DPRD Apresiasi Langkah LCKI: Rakyat Harus Jadi Subjek, Bukan Objek
Wakil Ketua DPRD Blora, Siswanto, memberikan apresiasi atas inisiatif LCKI. Menurutnya, lembaga ini berhasil membuka ruang dialog antara pemerintah dan rakyat kecil dengan cara yang elegan.
“Saya salut dengan LCKI. Mereka tidak hanya mengkritik, tetapi juga memberi solusi. Seminar ini menunjukkan bahwa masyarakat sipil punya peran penting dalam pembangunan energi,” ungkap Siswanto.
Ia menambahkan, legalisasi sumur rakyat harus dipercepat agar ribuan penambang bisa bekerja dengan kepastian hukum.
“Data kami menunjukkan ada sekitar 2.000 pekerja migas rakyat di Blora. Jika sektor ini dikelola baik, bisa menjadi motor ekonomi baru bagi daerah,” ujarnya.
Tantangan di Lapangan: Antara K3, Lingkungan, dan Hukum
Diskusi berlanjut pada aspek teknis dan sosial.
Sebagian besar penambang rakyat menggunakan peralatan sederhana, tanpa alat pelindung diri, dan minim pemahaman teknis.
Selain risiko ledakan, pencemaran limbah minyak menjadi ancaman serius bagi lingkungan sekitar.
Ir. Iene mengingatkan bahwa keselamatan kerja tidak boleh dianggap beban.
“Sekali terjadi kecelakaan, yang hancur bukan hanya sumur, tapi juga keluarga dan lingkungan.

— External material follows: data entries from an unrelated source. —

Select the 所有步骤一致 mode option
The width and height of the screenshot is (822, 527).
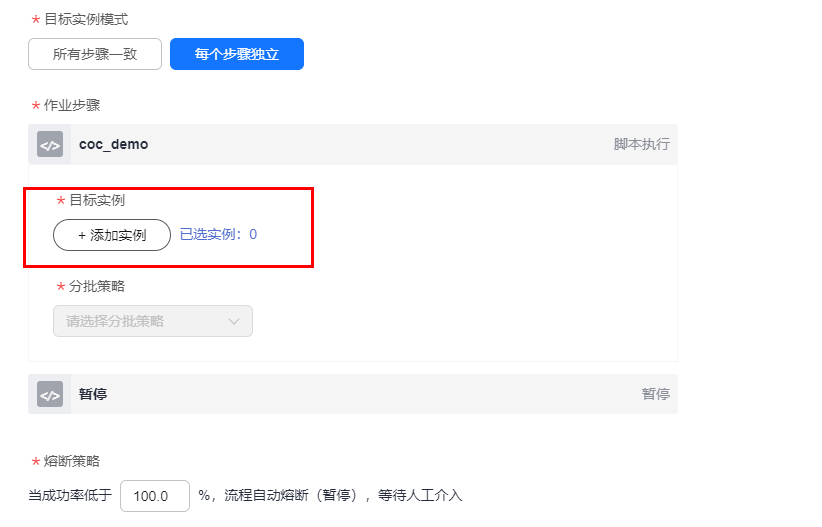click(95, 54)
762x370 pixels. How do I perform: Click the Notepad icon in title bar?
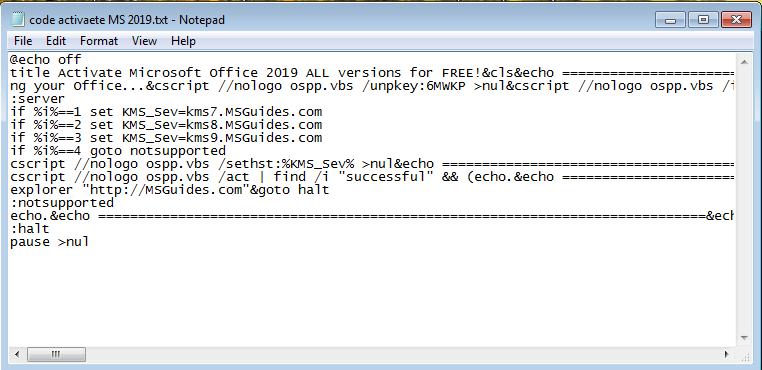pos(17,20)
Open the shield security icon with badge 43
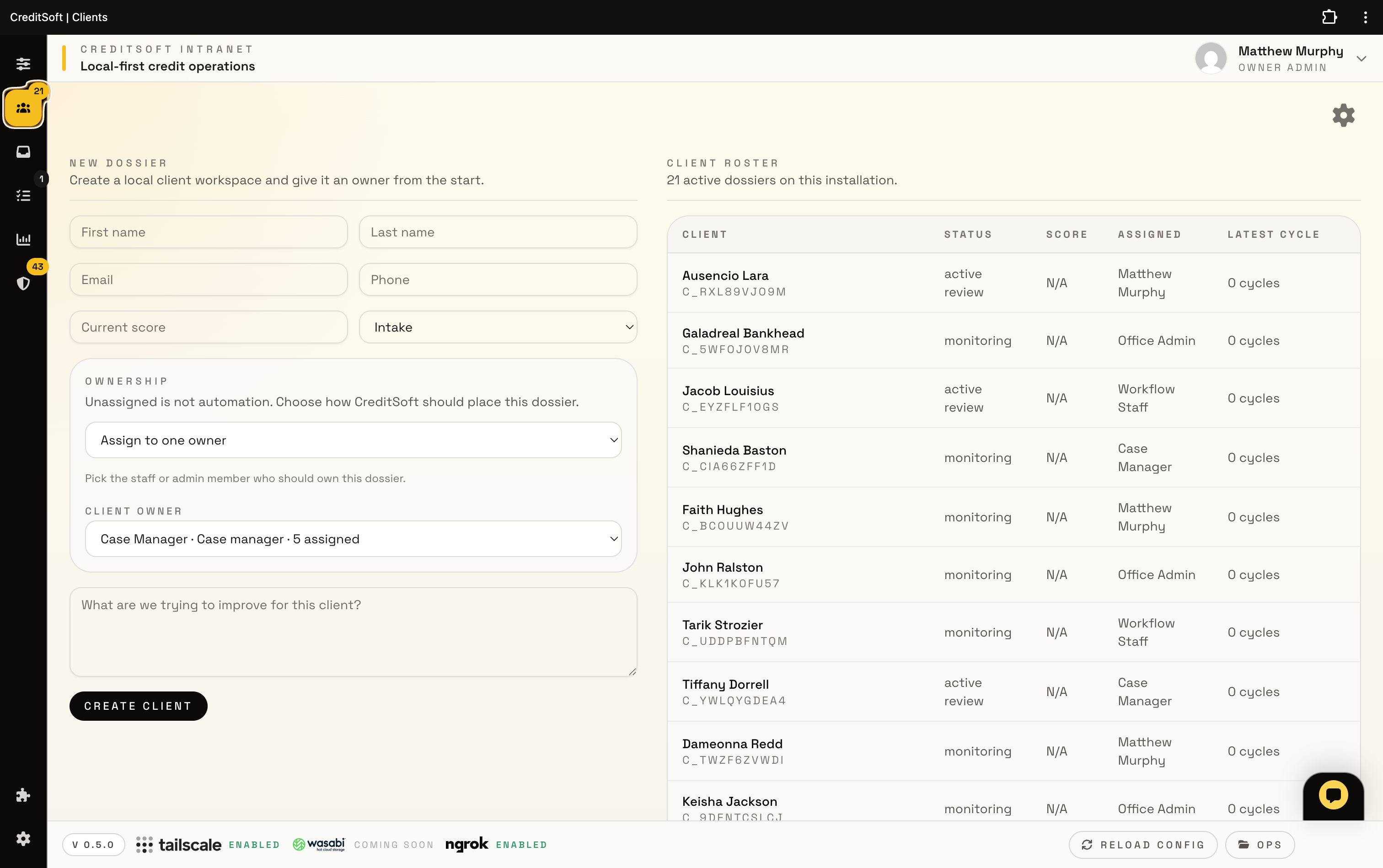 (x=23, y=283)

K3 itu bukan biaya, tapi investasi,” ujarnya.
Para peserta kemudian sepakat agar Pemkab Blora dan Dinas ESDM membentuk Tim Pembina Migas Rakyat Blora, berfungsi sebagai pendamping, pelatih, sekaligus pengawas kegiatan sumur rakyat agar berkelanjutan dan aman.
Migas Berbasis Komunitas: Energi untuk Kemandirian Daerah
Topik yang paling mencuri perhatian publik adalah gagasan Migas Berbasis Komunitas.
Menurut ASPERMIGAS, Blora bisa menjadi model nasional pengelolaan migas yang melibatkan masyarakat melalui koperasi desa, BUMDes, atau BUMD seperti Blora Patra Energi.
Skema ini dianggap solusi konkret untuk mengakhiri eksploitasi ilegal.
Dengan sistem kemitraan rakyat, keuntungan akan terbagi lebih adil — antara masyarakat, pemerintah daerah, dan negara.
“Migas rakyat bukan hanya soal minyak, tapi soal martabat dan kemandirian ekonomi daerah,” tegas Joko Tirtono, disambut tepuk tangan panjang.
Suara Lapangan: Penambang Ingin Dianggap Bagian dari Solusi
Perwakilan penambang rakyat yang hadir dalam seminar juga angkat bicara.
Mereka berharap kebijakan baru tidak mematikan usaha rakyat, tetapi membimbing mereka agar bisa bekerja sesuai aturan.
“Kami tidak menolak aturan. Kami hanya ingin dilibatkan. Selama ini, kami bekerja demi menghidupi keluarga. Kalau bisa legal, tentu kami lebih tenang,” ujar Suroto, penambang dari Kecamatan Kedungtuban.
Ia juga mengucapkan terima kasih kepada DPC LCKI Blora di bawah pimpinan Bapak Rudi yang telah membuka ruang dialog antara penambang dan pemerintah.
“Baru kali ini kami diajak bicara dalam forum nasional. Semoga LCKI terus menjadi jembatan antara kami dan negara,” tuturnya.
Momentum Blora: Dari Energi Rakyat Menuju Transformasi Nasional
Menutup acara, Bupati Arief Rohman kembali menegaskan tekadnya menjadikan Blora sebagai model pengelolaan migas rakyat berbasis keselamatan dan transparansi.
“Pemerintah tidak anti terhadap sumur rakyat, asal sesuai aturan. Kita ingin Blora menjadi daerah produktif, aman, dan ramah investasi,” ucapnya.
Acara ditutup dengan penyerahan piagam
penghargaan kepada narasumber dan panitia penyelenggara, termasuk apresiasi khusus untuk DPC LCKI Blora yang sukses memfasilitasi kegiatan nasional ini dengan penuh dedikasi.